企業軟體漏洞多 專家:慎用開源軟體

簡嘉佑 2022/06/21 14:51 點閱 16070 次
國家通訊傳播委員會委員孫雅麗21日於研討會呼籲,企業應建立完整的軟體清單,並慎重使用開源軟體。。(Photo by 簡嘉佑/台灣醒報)
國家通訊傳播委員會委員孫雅麗21日於研討會呼籲,企業應建立完整的軟體清單,並慎重使用開源軟體。。(Photo by 簡嘉佑/台灣醒報)

【台灣醒報記者簡嘉佑台北報導】企業軟體要健檢!叡揚資訊公司資安處經理李佳凌21日於研討會說,偵測系統已知常見漏洞(CVE),模擬駭客實施滲透測驗,都有助於企業改善資安;國家通訊傳播委員會委員孫雅麗透過實際案例指出,大眾電腦的「太陽能電站智慧監控」經安全檢驗後,發現37%的軟體存在漏洞。她呼籲,企業應慎重使用開源軟體(Open Source)。

開發軟體安全力

李佳凌說,物聯網時代的大門隨著全新技術發展而打開,同時也讓駭客更加橫行,目前軟體安全有四大任務,包括「程式碼安全」、「漏洞修復」「流程自動化」與「開發人員培訓」。

她以去年最大的資安漏洞意外「Log4j」為例說,曾有客戶反應確實有駭客針對Log4j進行攻擊,且至今仍有9萬多個應用程序暴露於該漏洞的風險中,呼籲各大企業加緊對此漏洞進行檢驗。李佳凌也指出,除了發現與修補漏洞之外,應更積極尋找開發階段植入安全基因之治本方法。

李佳凌指出,為了避免物聯網設備成為駭客入侵的破口,建議藉由自動化弱點掃描技術,偵測系統已知常見漏洞(CVE),並模擬駭客實施滲透測驗,協助公司改善企業的資安弱點。

此外,她說企業也可採行「軟體物料清單」(SBOM)。

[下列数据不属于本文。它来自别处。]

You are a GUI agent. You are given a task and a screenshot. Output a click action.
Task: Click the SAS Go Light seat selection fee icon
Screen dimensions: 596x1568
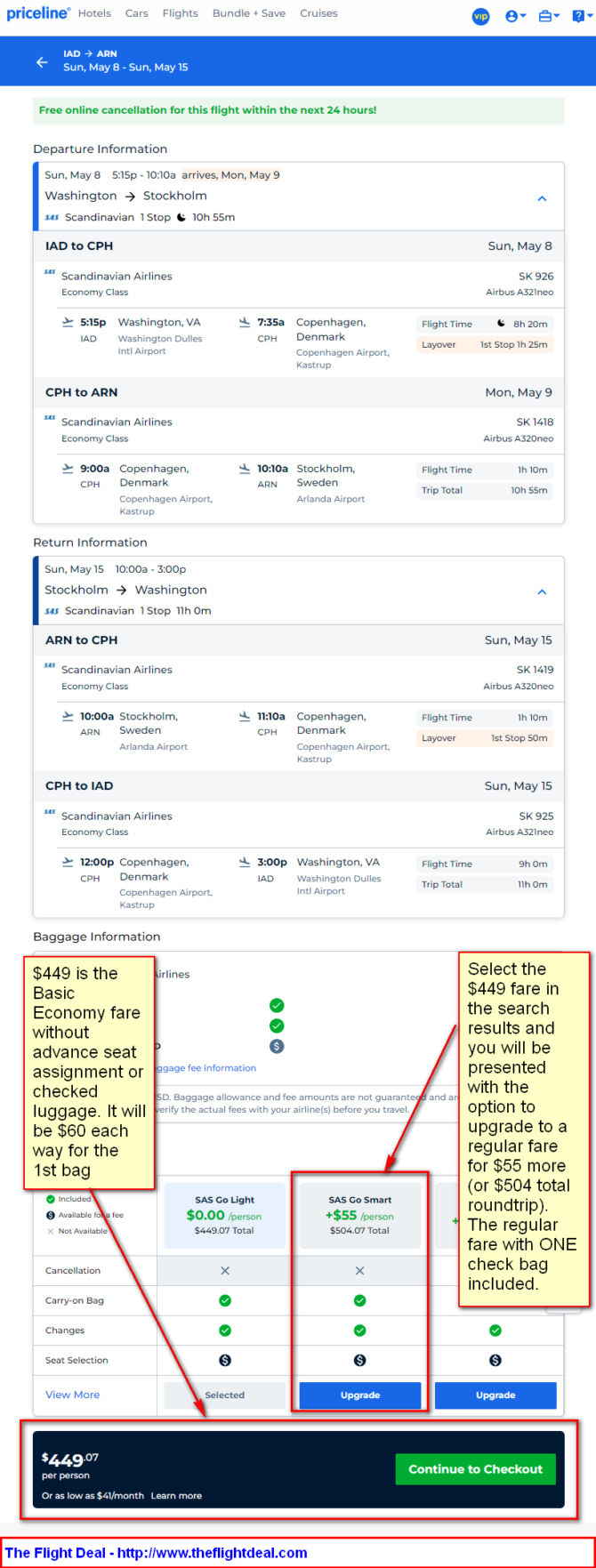point(225,1360)
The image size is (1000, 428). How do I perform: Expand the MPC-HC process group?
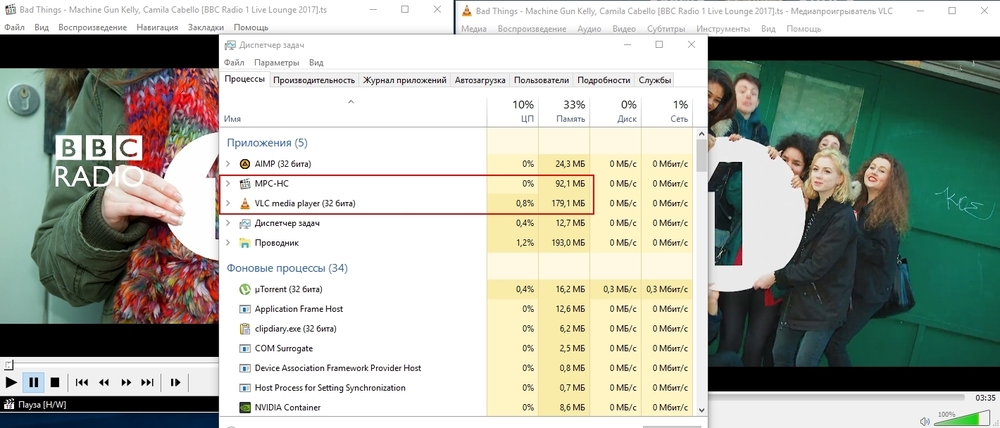pos(228,183)
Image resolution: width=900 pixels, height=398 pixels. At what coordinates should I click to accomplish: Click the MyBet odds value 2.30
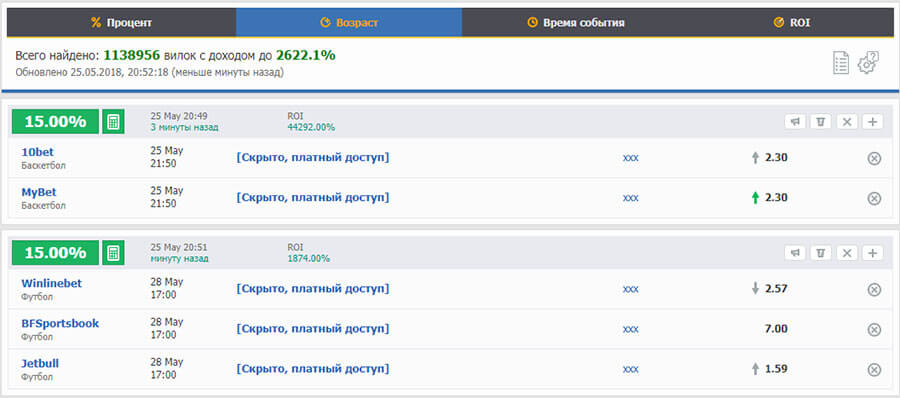click(x=776, y=198)
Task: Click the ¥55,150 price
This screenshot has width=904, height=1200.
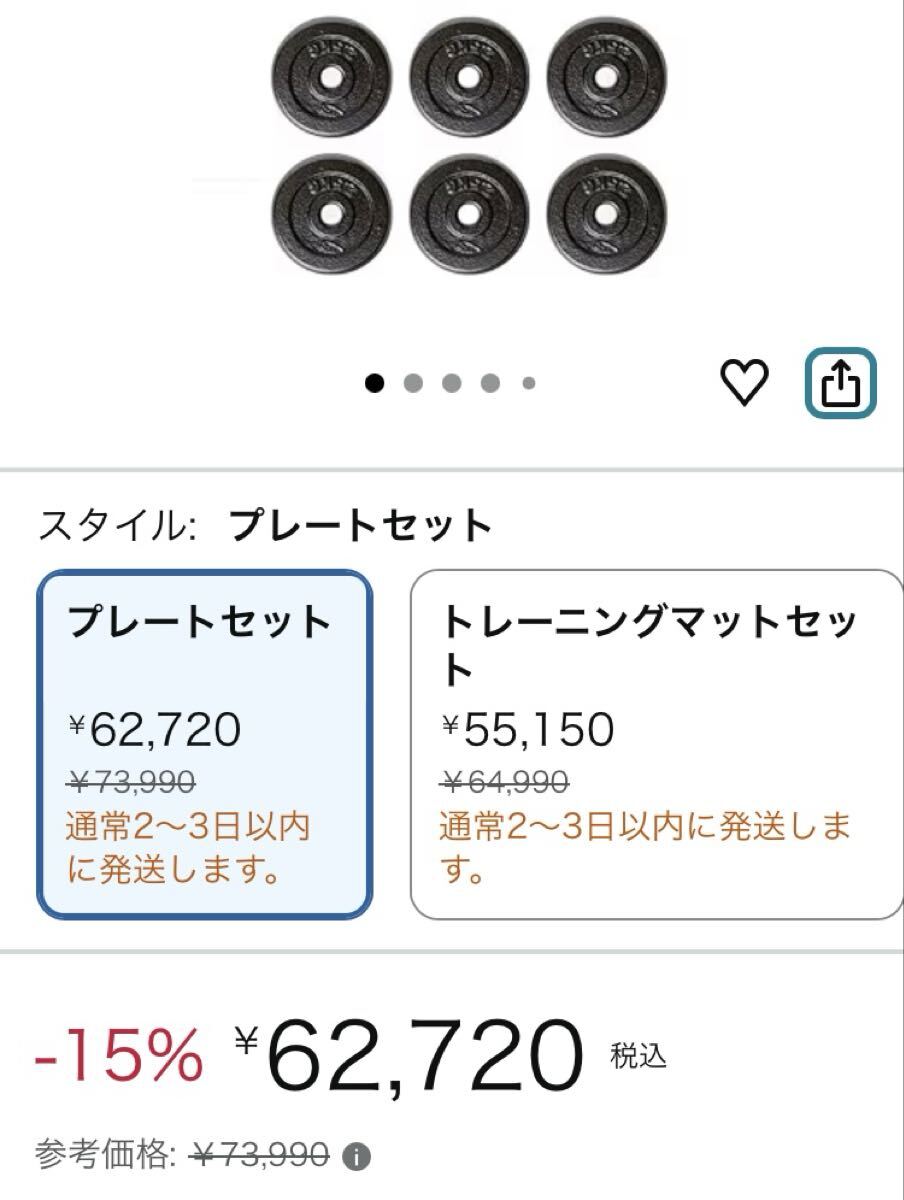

她解釋說,「就像鋁箔包有標明成分一樣,企業也應建立公司內部軟體的內容清單」,透過公開標明軟體內程式碼組成與來源,以利抓出潛在資安風險。

企業做軟體健檢

孫雅麗說,台灣雖然是硬體的強國,但未來的決戰點在軟體,只有加強資訊安全設施,才能確保產業發展的健全性。她透過案例分享,大眾電腦與軟體實驗室合作,檢測該企業於「太陽能電站智慧監控」,其中重要的工作就是組成軟體分析(SCA,Software composition analysis),找出該系統可能的軟體弱點。

她分享這次檢測結果說,該系統有37%的軟體是有漏洞,但大部分存在於老舊的系統中,而仍有許多企業出於時間或成本等問題,不願對系統進行更新。此外,孫雅麗補充,有將近一半軟體出現「未識別」的結果,可能與企業的編譯過程有關,恐成為駭客進攻的地方,提醒企業應特別注意。

接軌國際資安標準

孫雅麗呼籲,企業使用軟體時可以考量四點:一、「完整且確切的軟體清單」,內容包括開源軟體、第三方組件等;二、「建立軟體使用政策」,如使用開源資料時,須預防具風險的軟體;三、「確保軟體的可靠度」,過去BUG的嚴重程度、有多少BUG被修復、多少人在修復相關軟體等數據,都是相當值得參考;四、「記得備份與修復工具」。

她強調,軟體安全檢測分析的重要性除了提升產品安全性與可信度,也期望國家能透過實際案例,改善目前安全軟體開發不足的地方,產出供企業遵循的軟體開發指引,最後盼安全系統能與國際的資安標準接軌,並取得國外認證。